Although peptic ulcer cannot be regarded as a specific occupational disease, it has a higher-than-average incidence among professional people and those working under stress. Stress, either physical or emotional, is believed to be an important factor in the aetiology of peptic ulcer; prolonged emotional stress in various occupations may increase the secretion of hydrochloric acid and the susceptibility of the gastroduodenal mucosa to injury.

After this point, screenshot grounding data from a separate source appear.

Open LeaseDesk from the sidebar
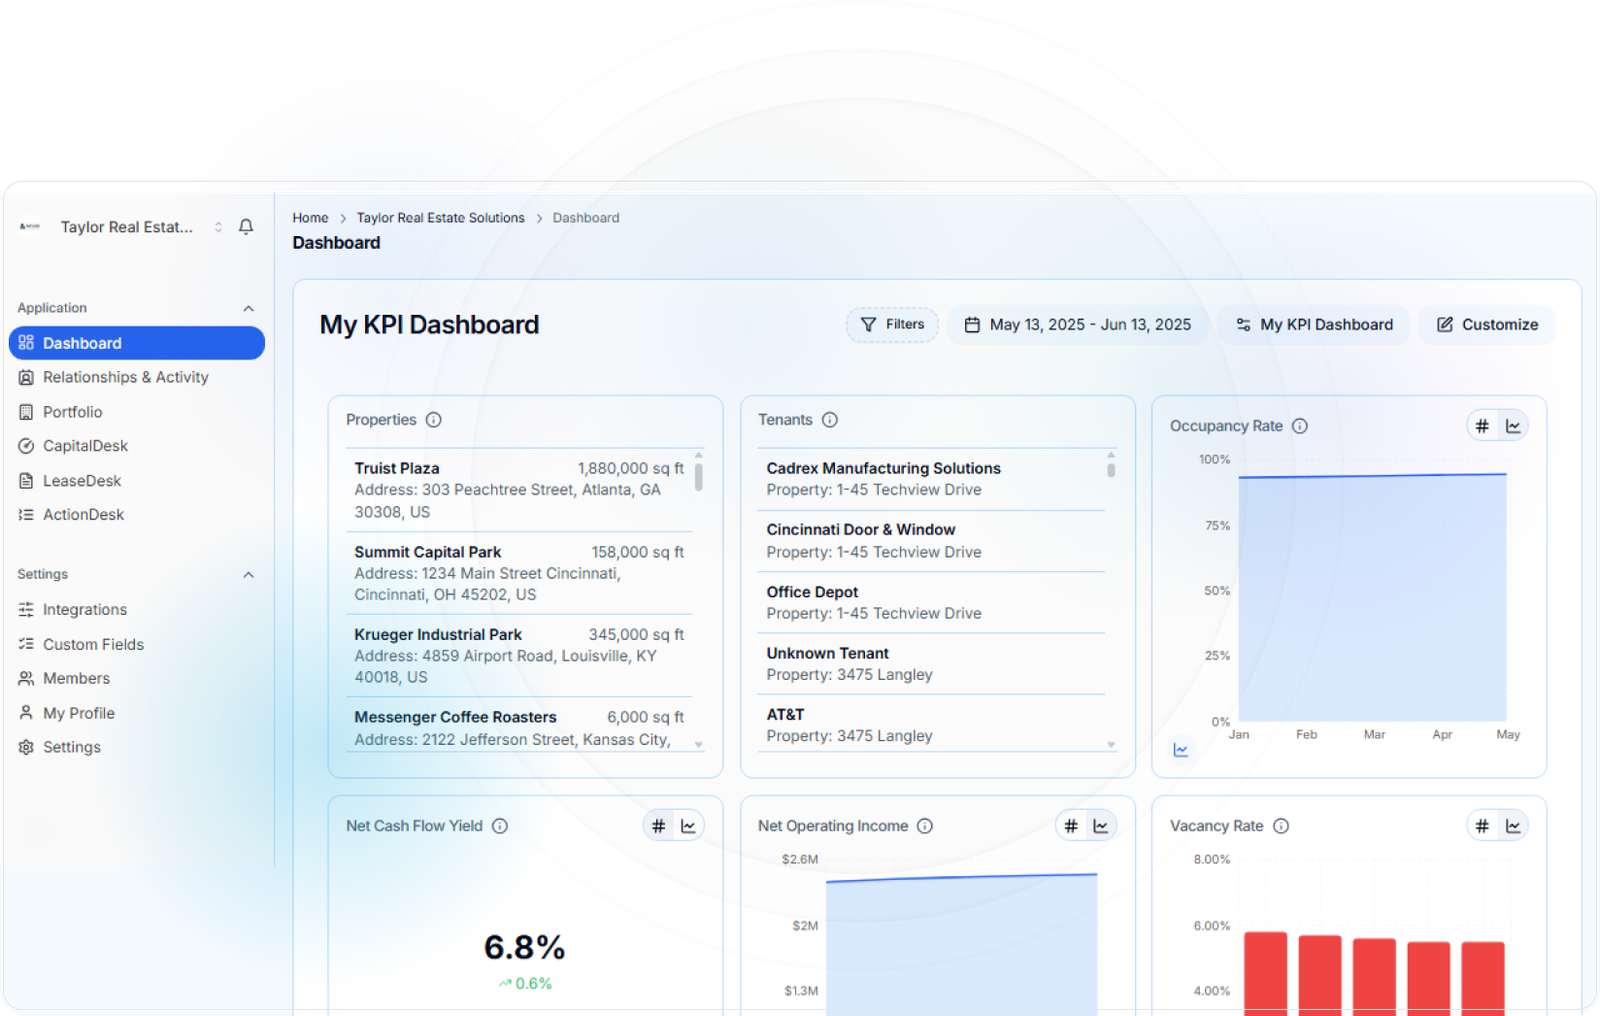This screenshot has height=1016, width=1600. coord(81,481)
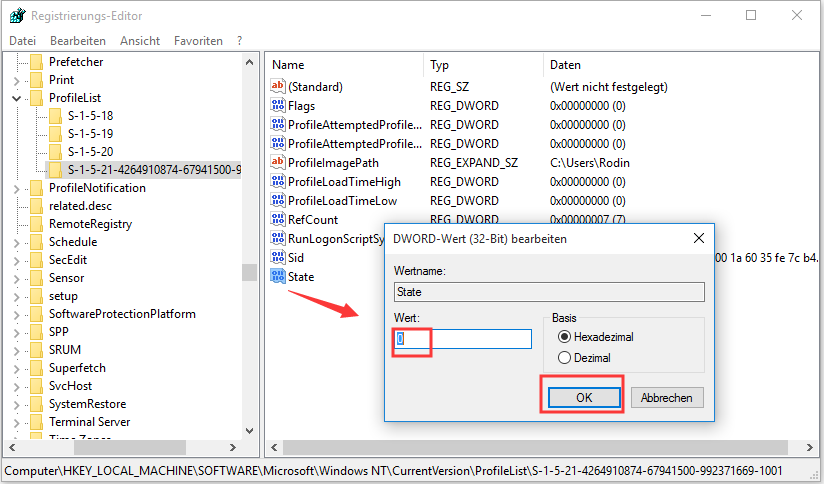The image size is (824, 484).
Task: Click the (Standard) value icon
Action: (x=278, y=87)
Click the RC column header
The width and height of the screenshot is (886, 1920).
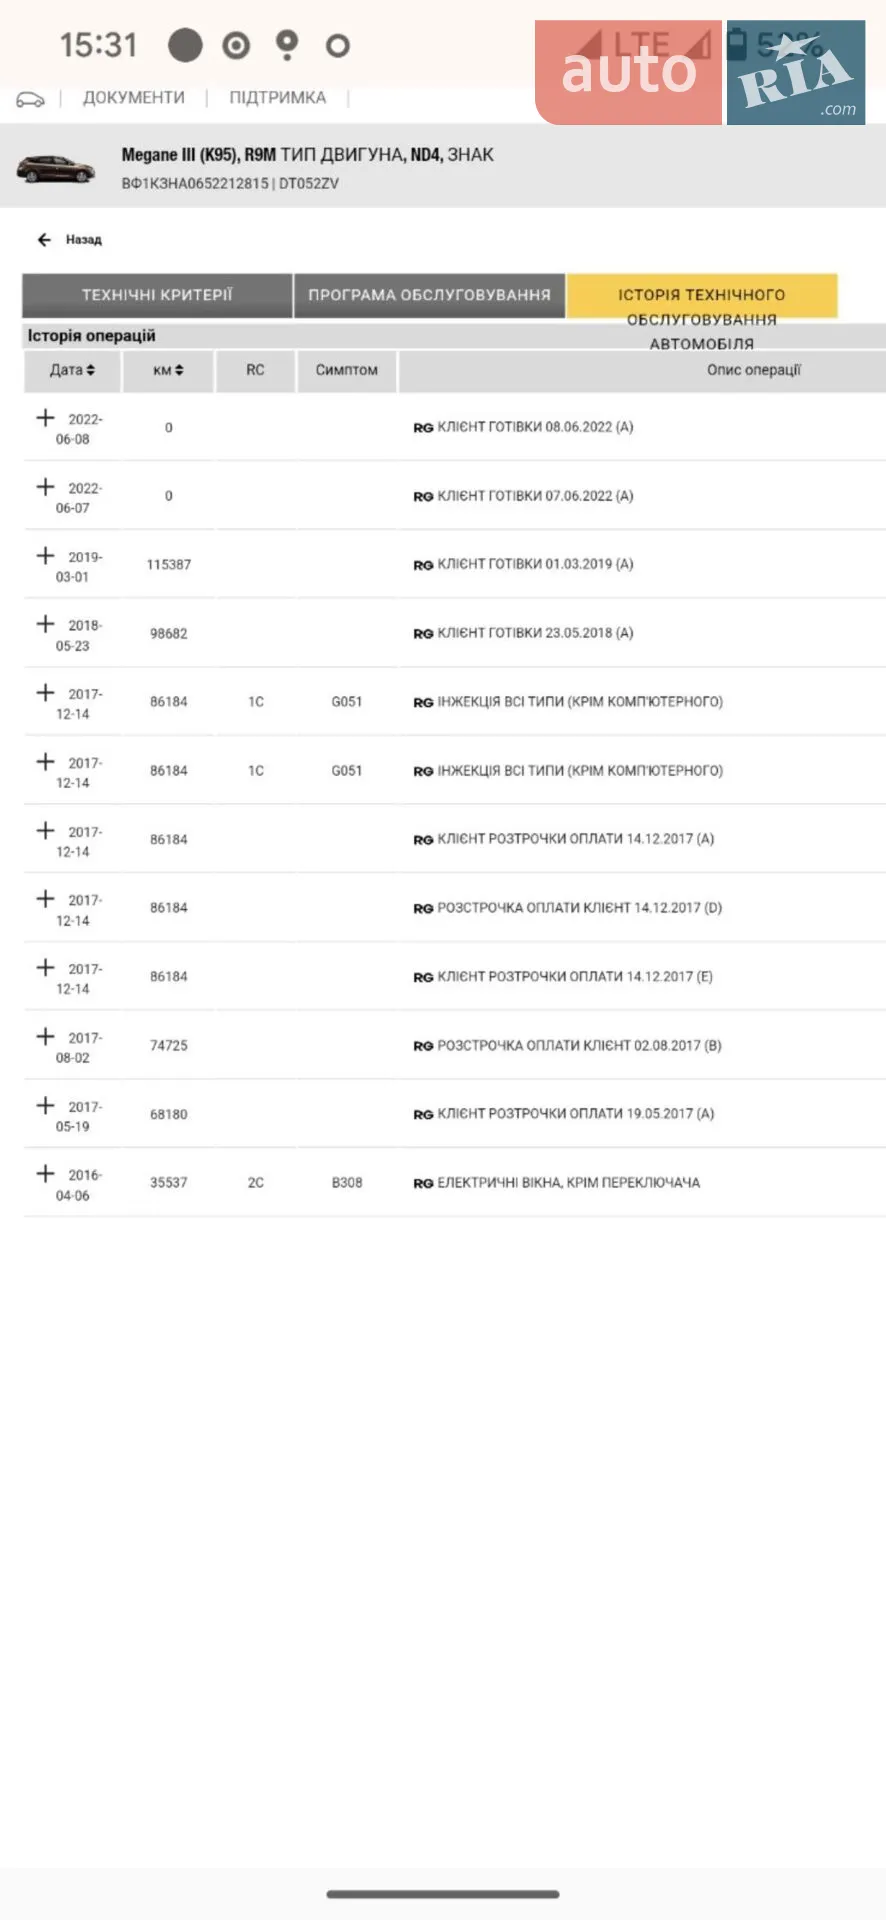point(255,370)
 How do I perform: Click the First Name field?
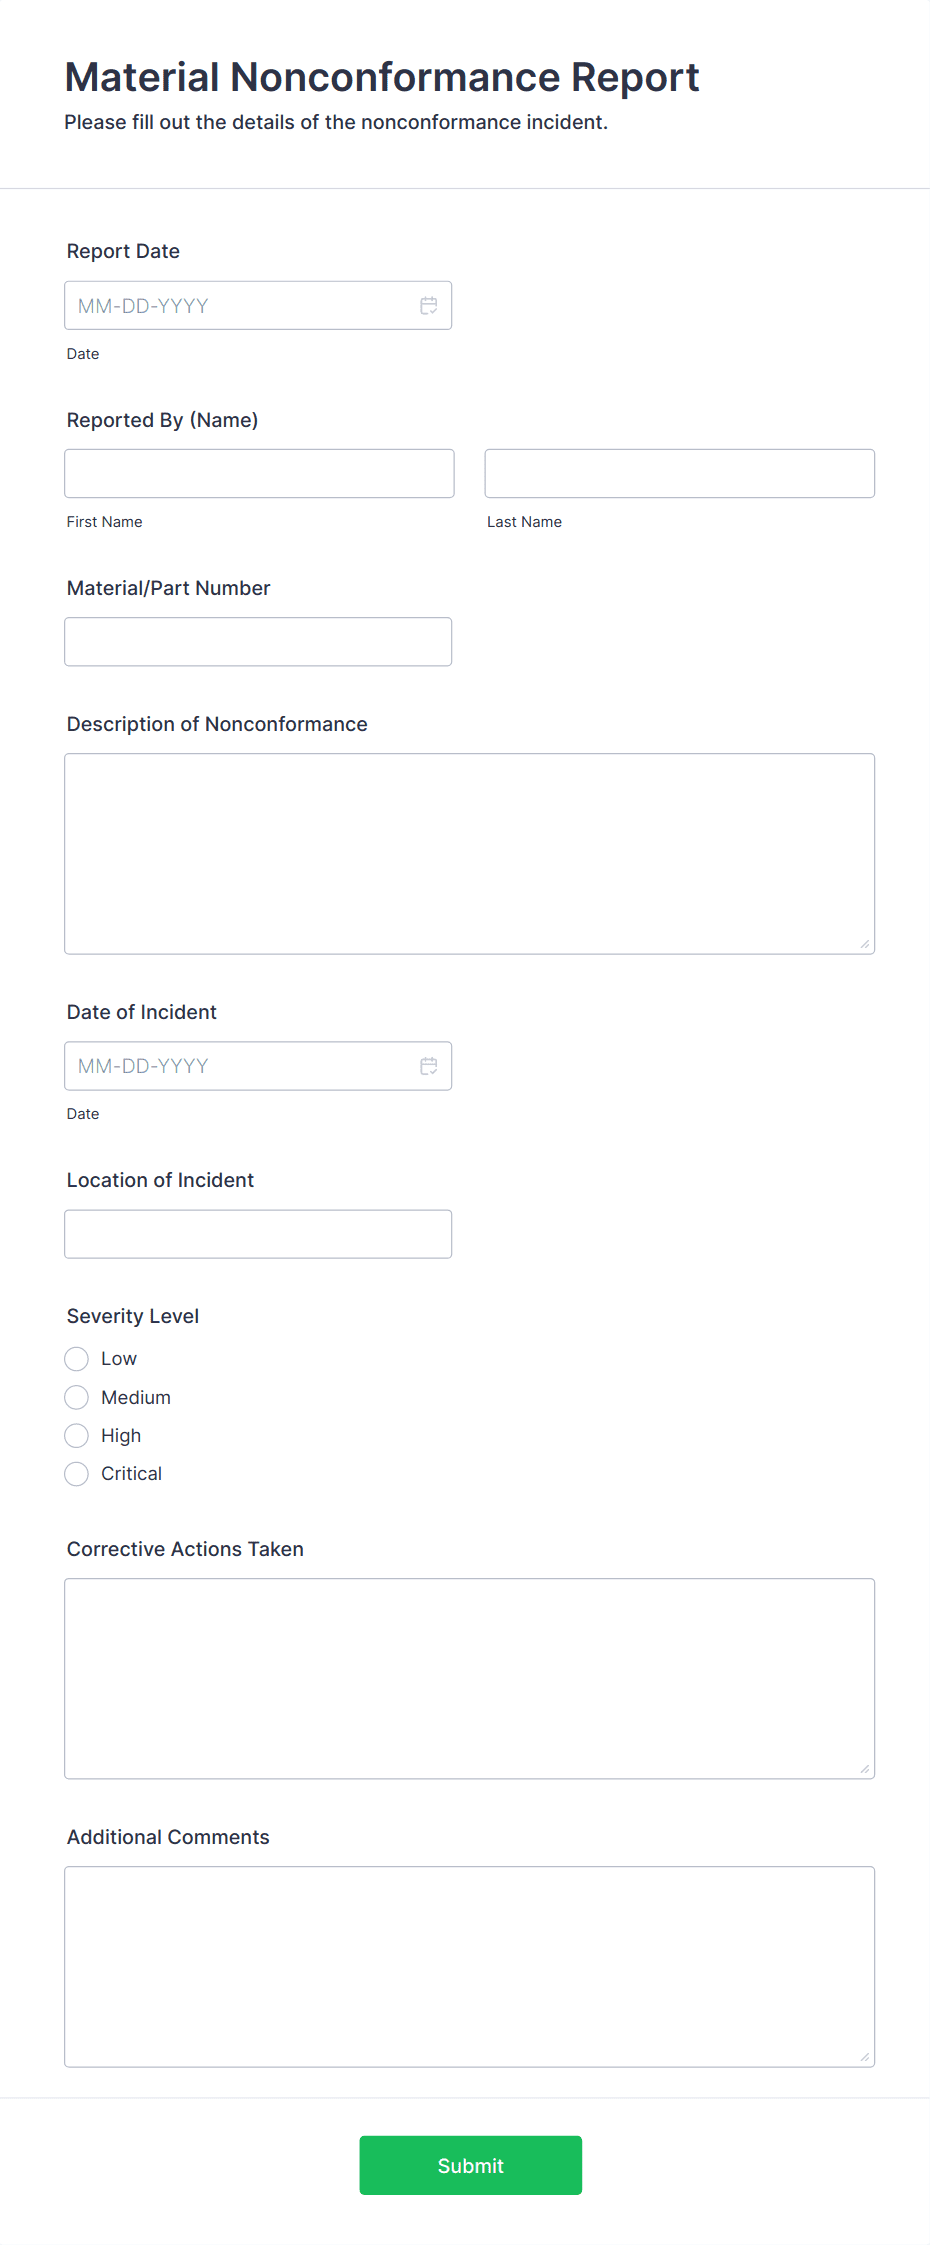259,474
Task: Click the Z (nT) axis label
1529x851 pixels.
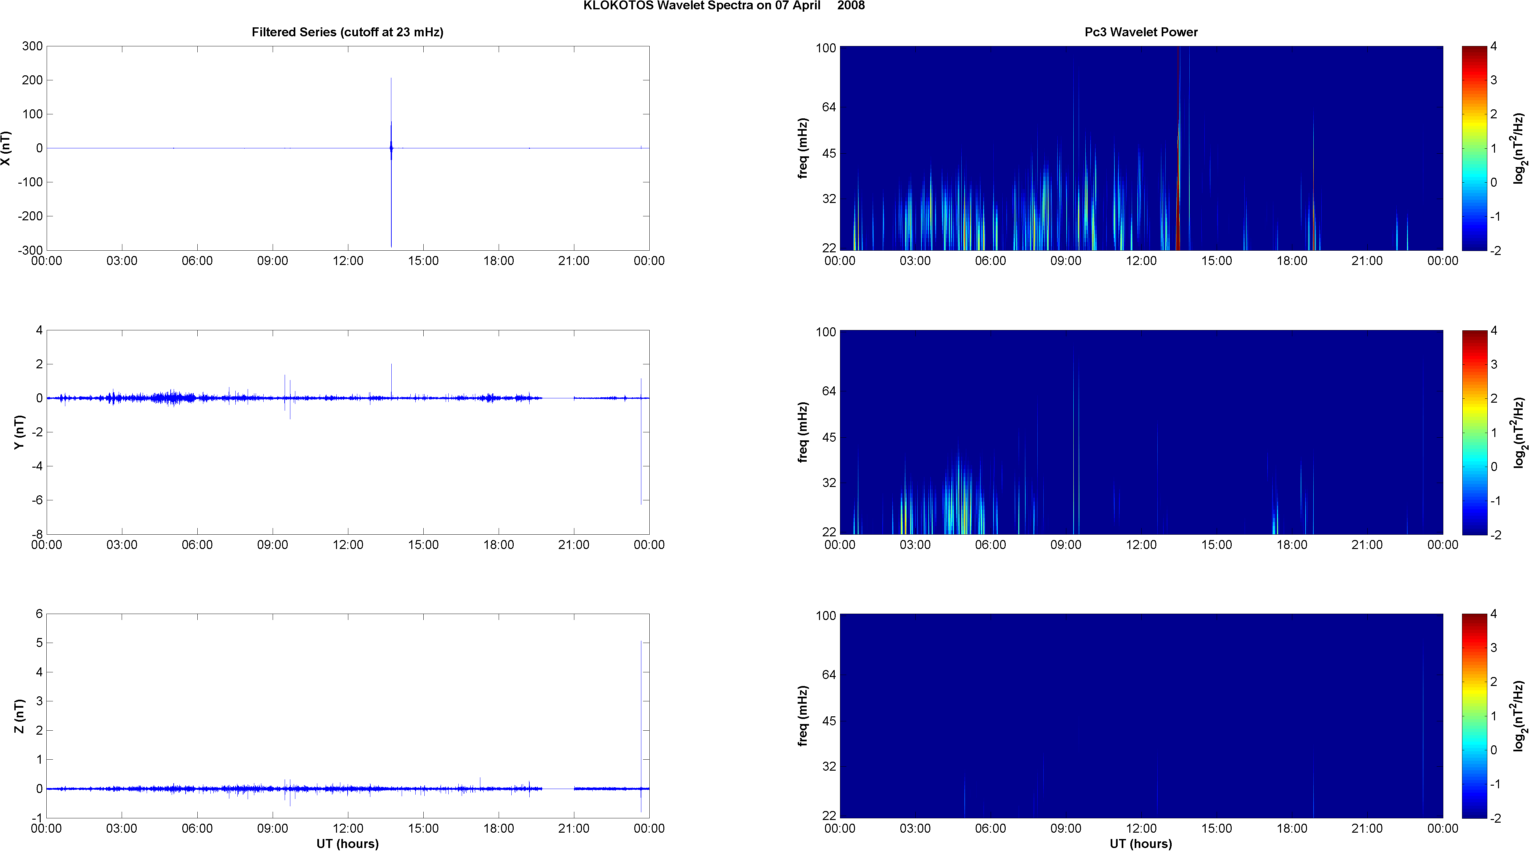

The results of many investigations of the relationship between peptic ulcer and occupation clearly reveal substantial variations in the incidence of ulcers in different occupations. Numerous studies point to the likelihood of transport workers, such as drivers, motor mechanics, tramcar conductors and railway employees, contracting ulcers. Thus, in one survey covering over 3,000 railway workers, peptic ulcers were found to be more frequent in train crew, signal operators and inspectors than in maintenance and administrative staff; shift work, hazards and responsibility being noted as contributing factors. In another large-scale survey, however, transport workers evidenced “normal” ulcer rates, the incidence being highest in doctors and a group of unskilled workers. Fishers and sea pilots also tend to suffer from peptic ulcer, predominantly of the gastric type. In a study of coal miners, the incidence of peptic ulcers was found to be proportional to the arduousness of the work, being highest in miners employed at the coal face. Reports of cases of peptic ulcer in welders and in workers in a magnesium refining plant suggest that metal fumes are capable of inducing this condition (although here the cause would appear to be not stress, but a toxic mechanism). Elevated incidences have also been found among overseers and business executives, i.e., generally in persons holding responsible posts in industry or trade; it is noteworthy that duodenal ulcers account almost exclusively for the high incidence in these groups, the incidence of gastric ulcer being average.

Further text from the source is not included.